The disease often places an unbearable strain on those infected and their families. Effective treatment takes from 6 months to 2 years, and can have severe side effects. Beyond the physical burden, people face financial burden and emotional set back - they are unable to work, isolated from their social network and often face discrimination and stigma.

Today we are confronted with forms of TB that do not respond to conventional treatment, but can still be passed from person to person through breathing the same air. The multi drug- and extensively- drug resistant (M/XDR) TB1 are becoming more widespread across the European Region, particularly in eastern countries. As we travel increasingly for business, pleasure, pilgrimages, large-scale events and migrate across borders, TB has the potential to move with us more quickly. Currently almost 80,000 people become sick from the resistant forms of the disease every year.

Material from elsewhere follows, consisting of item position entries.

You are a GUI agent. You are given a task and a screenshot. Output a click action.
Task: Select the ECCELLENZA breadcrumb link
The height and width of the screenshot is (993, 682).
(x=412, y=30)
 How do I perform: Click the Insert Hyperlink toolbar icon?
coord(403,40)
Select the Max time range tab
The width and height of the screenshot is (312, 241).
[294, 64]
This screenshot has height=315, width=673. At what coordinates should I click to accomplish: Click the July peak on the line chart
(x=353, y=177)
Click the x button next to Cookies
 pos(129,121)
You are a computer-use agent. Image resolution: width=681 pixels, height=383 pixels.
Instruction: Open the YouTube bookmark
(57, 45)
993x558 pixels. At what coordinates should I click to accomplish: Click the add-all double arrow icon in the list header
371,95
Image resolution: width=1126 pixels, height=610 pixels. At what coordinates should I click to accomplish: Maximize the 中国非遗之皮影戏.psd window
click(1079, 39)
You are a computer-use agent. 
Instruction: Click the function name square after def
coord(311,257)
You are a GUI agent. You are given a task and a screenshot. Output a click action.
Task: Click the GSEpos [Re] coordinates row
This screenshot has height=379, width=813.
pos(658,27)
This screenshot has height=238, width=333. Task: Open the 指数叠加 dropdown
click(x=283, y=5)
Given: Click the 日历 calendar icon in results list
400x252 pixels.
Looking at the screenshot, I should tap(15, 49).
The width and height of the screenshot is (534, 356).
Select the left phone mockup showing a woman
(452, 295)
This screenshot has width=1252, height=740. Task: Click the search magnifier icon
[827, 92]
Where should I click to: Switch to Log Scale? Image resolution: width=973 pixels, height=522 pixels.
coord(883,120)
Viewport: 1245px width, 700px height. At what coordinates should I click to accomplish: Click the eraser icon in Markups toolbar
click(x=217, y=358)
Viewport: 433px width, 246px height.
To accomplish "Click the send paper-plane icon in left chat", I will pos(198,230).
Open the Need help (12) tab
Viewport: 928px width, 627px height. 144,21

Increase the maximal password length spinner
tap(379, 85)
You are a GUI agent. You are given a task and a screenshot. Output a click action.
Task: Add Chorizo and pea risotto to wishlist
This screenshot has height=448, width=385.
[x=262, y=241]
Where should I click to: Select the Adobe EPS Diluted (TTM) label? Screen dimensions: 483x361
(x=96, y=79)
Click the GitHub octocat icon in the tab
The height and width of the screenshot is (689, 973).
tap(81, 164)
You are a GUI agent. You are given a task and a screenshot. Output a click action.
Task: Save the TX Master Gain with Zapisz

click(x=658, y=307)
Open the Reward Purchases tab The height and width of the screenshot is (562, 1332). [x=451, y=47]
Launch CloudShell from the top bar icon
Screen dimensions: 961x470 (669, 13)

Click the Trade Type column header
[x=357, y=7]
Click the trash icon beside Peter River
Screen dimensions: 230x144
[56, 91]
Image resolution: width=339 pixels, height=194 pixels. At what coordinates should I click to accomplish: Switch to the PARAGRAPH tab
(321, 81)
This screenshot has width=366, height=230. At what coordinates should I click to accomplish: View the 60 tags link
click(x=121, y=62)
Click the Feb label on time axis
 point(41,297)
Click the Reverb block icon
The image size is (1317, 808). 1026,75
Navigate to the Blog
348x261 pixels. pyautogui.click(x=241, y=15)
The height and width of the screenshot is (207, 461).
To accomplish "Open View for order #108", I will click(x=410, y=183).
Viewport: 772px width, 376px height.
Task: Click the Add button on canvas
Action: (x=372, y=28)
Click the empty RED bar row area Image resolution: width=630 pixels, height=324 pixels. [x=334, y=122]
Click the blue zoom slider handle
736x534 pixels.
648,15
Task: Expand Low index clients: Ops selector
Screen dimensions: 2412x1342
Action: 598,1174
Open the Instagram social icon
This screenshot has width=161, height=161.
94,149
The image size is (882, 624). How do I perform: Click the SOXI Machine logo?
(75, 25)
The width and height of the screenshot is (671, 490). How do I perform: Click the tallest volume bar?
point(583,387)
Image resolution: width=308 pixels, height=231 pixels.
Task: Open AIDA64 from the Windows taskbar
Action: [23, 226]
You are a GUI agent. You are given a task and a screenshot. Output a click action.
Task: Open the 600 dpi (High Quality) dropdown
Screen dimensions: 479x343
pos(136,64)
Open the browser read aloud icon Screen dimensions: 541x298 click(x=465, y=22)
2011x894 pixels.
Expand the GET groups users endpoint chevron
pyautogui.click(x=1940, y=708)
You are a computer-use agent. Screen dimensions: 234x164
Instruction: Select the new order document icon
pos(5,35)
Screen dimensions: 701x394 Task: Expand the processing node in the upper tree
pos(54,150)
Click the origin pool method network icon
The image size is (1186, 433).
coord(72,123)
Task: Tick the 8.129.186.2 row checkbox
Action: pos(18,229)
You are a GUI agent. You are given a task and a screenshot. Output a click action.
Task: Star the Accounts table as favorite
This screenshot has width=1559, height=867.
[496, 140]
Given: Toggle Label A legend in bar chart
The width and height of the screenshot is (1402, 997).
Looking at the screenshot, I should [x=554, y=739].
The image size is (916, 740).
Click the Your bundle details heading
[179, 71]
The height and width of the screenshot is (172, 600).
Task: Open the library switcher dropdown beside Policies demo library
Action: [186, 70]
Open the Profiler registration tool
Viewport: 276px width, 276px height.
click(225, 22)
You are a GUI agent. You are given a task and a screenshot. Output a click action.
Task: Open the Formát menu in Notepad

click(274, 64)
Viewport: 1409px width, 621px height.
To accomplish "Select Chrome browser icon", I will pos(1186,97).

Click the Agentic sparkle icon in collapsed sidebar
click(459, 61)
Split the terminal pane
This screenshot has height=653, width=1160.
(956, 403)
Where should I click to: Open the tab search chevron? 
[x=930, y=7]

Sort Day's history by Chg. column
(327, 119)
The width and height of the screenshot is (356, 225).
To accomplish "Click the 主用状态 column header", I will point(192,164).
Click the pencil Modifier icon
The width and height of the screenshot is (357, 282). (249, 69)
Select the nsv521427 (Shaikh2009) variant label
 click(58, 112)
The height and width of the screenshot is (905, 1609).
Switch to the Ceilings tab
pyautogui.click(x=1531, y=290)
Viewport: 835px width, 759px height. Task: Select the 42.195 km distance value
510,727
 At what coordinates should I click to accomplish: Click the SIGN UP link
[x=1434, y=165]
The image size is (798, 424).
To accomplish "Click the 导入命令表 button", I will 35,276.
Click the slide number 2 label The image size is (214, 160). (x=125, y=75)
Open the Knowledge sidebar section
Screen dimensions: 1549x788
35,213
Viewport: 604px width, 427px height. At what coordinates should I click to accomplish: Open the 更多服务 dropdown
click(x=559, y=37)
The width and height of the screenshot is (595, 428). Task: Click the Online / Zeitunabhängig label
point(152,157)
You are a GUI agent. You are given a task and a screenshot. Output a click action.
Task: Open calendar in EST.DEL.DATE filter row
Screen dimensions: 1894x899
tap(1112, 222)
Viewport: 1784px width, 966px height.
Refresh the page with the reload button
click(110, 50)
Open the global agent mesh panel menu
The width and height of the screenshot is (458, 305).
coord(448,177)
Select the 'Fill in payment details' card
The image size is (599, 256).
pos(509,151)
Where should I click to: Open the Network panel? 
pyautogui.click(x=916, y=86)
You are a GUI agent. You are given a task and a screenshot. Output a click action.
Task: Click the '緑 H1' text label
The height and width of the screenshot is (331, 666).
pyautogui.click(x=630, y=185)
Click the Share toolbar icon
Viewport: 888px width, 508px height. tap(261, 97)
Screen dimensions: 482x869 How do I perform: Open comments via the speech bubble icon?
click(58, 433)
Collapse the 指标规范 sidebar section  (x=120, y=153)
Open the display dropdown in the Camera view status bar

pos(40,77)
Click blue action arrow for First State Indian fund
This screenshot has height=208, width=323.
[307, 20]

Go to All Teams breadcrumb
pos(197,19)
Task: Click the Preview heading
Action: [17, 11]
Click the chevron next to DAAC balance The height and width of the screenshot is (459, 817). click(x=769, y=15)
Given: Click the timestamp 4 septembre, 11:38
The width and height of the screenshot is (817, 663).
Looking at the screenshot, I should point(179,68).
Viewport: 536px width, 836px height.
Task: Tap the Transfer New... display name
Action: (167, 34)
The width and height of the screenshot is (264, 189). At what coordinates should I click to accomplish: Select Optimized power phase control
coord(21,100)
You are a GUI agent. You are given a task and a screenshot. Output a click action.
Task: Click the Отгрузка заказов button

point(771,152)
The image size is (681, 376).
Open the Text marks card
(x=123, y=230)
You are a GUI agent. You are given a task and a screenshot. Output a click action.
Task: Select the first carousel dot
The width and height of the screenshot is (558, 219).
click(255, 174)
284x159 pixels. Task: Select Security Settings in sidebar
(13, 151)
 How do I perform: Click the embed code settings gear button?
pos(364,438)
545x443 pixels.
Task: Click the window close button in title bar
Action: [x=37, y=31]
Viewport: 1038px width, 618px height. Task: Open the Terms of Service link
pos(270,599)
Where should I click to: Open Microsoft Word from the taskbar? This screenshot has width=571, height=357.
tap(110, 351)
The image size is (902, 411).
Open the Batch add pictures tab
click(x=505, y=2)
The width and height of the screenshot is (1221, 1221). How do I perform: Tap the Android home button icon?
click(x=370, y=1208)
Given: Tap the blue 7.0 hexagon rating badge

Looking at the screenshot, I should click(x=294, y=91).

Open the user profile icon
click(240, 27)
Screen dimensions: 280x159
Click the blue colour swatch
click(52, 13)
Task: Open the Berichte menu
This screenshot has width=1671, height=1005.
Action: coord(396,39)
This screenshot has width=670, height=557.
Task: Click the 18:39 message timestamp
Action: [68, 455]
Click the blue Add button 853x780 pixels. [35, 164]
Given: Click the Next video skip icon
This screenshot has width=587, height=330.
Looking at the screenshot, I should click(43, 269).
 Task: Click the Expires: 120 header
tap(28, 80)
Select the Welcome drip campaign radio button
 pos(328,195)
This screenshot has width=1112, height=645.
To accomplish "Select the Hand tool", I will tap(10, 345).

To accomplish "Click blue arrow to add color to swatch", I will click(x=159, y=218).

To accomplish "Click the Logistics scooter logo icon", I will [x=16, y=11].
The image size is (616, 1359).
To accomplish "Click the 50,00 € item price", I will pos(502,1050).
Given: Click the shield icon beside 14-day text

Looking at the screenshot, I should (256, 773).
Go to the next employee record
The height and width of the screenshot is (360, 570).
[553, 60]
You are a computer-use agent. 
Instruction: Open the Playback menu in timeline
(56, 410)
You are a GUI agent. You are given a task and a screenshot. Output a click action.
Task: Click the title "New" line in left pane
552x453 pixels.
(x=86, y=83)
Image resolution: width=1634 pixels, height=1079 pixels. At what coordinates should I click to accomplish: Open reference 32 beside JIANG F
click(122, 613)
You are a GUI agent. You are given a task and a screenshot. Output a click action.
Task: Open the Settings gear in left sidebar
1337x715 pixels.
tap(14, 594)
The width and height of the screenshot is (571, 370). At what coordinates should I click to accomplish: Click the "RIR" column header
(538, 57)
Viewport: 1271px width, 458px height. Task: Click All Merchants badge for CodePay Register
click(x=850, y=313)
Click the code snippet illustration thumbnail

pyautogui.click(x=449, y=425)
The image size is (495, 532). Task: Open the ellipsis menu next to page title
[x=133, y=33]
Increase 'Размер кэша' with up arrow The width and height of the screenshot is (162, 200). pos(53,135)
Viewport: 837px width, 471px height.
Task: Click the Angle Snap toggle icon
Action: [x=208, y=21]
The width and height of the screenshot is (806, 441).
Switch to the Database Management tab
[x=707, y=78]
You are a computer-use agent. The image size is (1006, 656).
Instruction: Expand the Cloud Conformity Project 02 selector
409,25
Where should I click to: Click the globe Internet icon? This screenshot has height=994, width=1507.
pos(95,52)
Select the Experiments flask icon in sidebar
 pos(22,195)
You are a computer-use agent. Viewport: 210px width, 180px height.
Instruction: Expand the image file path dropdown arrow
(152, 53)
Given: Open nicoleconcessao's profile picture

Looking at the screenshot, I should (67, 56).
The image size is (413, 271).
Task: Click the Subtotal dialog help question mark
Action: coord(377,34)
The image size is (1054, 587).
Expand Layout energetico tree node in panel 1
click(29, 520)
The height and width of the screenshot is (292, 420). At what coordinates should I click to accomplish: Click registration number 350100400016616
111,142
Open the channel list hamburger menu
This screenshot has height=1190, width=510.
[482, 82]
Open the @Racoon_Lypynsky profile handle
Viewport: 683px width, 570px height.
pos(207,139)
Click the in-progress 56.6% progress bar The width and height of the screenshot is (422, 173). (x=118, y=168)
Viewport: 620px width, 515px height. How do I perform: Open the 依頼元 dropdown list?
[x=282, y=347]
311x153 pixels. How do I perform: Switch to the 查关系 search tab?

WHO is raising the alarm about MDR and XDR-TB. We can no longer afford to be complacent and must take effective steps to screen and treat people with these new forms of the disease, to stop them spreading further. Global investment in fighting these forms of TB must focus on Europe, as over half of the countries in the world with the highest rates of MDR/XDR-TB are here. One billion dollars is needed annually to screen and treat people with MDR and XDR-TB in Europe.

In 2011, European governments acknowledged the threat, endorsing a 5-year plan developed by WHO's Office for Europe, to diagnose 85% of MDR/XDR-TB cases, and successfully treat 75% of them by 2015. It is an ambitious plan, but desperately needed, covering upgrading diagnostic techniques, making new medicines and treatment programs available, and opening access to treatment to everyone. This would save an estimated 120,000 lives which translate into 5 billion dollars. In the future, this gain can become ten times as much.

Yet the goal still remains far off. Only one in three people with MDR/XDR-TB are currently being diagnosed, according to estimates, and half of patients are treated successfully. The projected funding gap - over 60% - is considerable.

The Global Fund can and is making a difference on TB and MDR-TB diagnosis and treatment. In some countries and settings supported by the Global Fund, 78% of MDR/XDR-TB patients are successfully treated, compared to 20% in other settings. This shows that we need to mobilize substantial funding from international donors as well as from national resources to reach our goals. We need to invest in health systems that put the patient first, in the spirit of WHO's new European Policy Framework, Health 2020.

We strongly support the Big Push2 initiative. European leaders now have a unique opportunity to join international partners and renew their efforts to fight TB. Investing wisely and strategically is essential in the current economic climate. I call on European governments to make good on their commitment: provide funding now to avoid an epidemic that tomorrow will be hundreds of times more costly to tackle. Join the Big Push - TB in all its forms should have no place in our modern world.

References
1 Multidrug-resistant TB (MDR-TB) is a form of the disease that is resistant to at least two of the most potent anti-TB drugs. Extensively drug-resistant TB (XDR-TB) is resistant to both first- and second-line drugs, and is in effect almost untreatable.